The Washington Post:
GOP leaders face unrest amid chaotic, bungled votes
Former president Donald Trump has used his perch as the GOP front-runner to bend Congress to his political whims
Moments before pandemonium broke out on the House floor on Tuesday evening, House Majority Whip Tom Emmer approached Rep. Ken Buck (R-Colo.), who had assumed a leisurely slouch in a rickety wooden chair in the back of the House chamber, for what appeared to be a quick chat.
[...]
“Speaker Johnson never called me,” Buck said. “[Former speaker Kevin McCarthy] would have yelled — Mike knows me well enough not to yell. And [former speaker John A.] Boehner would have broken my arm. It’s gotten easier as I’ve been here.”
This goes along with President Joe Biden’s remarks at his brief press conference last evening about Israel going “over the top.”
David Bier/The UnPopulist:
Secretary Mayorkas Is Being Impeached for Following the Law on Border Enforcement
Republicans are the ones making unconstitutional demands
Mayorkas would have been the first government official to be impeached for actually staying within the bounds of the Constitution. In fact, it is the Republicans who are making unconstitutional demands.
In the impeachment articles they drafted, they alleged that Mayorkas failed to block immigrants entering not just illegally but also legally and detain them—in inhumane and unconstitutional conditions—rather than release them. Even more absurd than the allegations is the fact that in the process of making them, Republicans repeatedly misstated the law, quoted overturned court decisions, and, hilariously, confused DHS Secretary Mayorkas’ actions with those of Secretary of State Antony Blinken and others.
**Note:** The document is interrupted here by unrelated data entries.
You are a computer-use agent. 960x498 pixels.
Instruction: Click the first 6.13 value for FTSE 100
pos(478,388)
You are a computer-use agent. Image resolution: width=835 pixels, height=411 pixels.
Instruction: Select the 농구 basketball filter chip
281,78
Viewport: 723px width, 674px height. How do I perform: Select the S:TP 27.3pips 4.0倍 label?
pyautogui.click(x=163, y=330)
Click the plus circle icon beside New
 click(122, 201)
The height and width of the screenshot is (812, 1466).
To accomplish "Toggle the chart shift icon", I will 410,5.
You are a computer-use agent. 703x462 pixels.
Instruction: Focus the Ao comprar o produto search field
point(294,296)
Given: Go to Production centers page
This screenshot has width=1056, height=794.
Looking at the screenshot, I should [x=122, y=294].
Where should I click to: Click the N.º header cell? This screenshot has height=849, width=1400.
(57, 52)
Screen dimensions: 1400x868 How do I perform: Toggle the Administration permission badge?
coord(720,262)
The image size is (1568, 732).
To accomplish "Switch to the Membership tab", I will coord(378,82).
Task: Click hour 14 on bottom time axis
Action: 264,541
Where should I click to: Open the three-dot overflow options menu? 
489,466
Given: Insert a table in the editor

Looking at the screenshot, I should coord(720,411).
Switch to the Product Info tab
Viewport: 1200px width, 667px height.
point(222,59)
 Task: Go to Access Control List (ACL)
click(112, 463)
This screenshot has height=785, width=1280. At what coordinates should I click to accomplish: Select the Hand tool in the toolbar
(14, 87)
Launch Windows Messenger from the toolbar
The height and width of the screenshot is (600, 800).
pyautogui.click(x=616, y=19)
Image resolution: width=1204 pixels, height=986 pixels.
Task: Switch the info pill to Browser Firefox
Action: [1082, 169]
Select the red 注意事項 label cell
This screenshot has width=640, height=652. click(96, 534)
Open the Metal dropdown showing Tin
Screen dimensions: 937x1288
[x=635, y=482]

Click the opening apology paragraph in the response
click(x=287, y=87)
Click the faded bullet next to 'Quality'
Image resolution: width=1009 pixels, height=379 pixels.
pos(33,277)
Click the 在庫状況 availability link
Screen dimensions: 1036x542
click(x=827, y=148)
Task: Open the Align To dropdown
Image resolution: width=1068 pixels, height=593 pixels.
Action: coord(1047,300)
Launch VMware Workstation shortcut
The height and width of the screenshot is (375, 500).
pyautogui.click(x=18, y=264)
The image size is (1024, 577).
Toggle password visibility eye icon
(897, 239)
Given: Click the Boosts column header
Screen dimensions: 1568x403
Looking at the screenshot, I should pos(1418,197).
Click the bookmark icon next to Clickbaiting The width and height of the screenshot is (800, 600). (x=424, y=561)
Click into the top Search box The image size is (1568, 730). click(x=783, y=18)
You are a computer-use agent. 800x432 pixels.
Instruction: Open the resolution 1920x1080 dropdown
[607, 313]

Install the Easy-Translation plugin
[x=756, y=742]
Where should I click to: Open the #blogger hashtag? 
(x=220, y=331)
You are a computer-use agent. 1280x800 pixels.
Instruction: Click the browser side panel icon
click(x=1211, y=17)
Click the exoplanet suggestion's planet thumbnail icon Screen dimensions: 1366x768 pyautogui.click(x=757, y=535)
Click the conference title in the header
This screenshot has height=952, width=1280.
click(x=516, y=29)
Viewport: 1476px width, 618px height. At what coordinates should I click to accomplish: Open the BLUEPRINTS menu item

All of this proves just how Orwellian our political discourse on immigration has become.
Let’s go through their allegations.
And just for fun, this piece from Walter Shapiro/Roll Call is from late January:
Will voters punish total incompetence? House Republicans are about to find out Evidence is scant that voters would punish blundering ineptitude
So what if Johnson is poised to reject the first serious effort in years to control the chaos on our southern border? So what if Johnson is willing to let aid to Ukraine go down the tubes as part of a package deal on immigration?
The House Republicans are living in a fairy tale world. Alas, the fairy tale is taken from the Grimm Brothers and the Republicans are emulating Rumpelstiltskin, stomping their feet through the ground when they don’t get their way.
Reality check: There is no coherent strategy for House Republicans to prevail, with their fragile three-vote majority, when the Democrats control the Senate and the White House. That may explain why they are banking on divine intervention in the form of a second Trump presidency.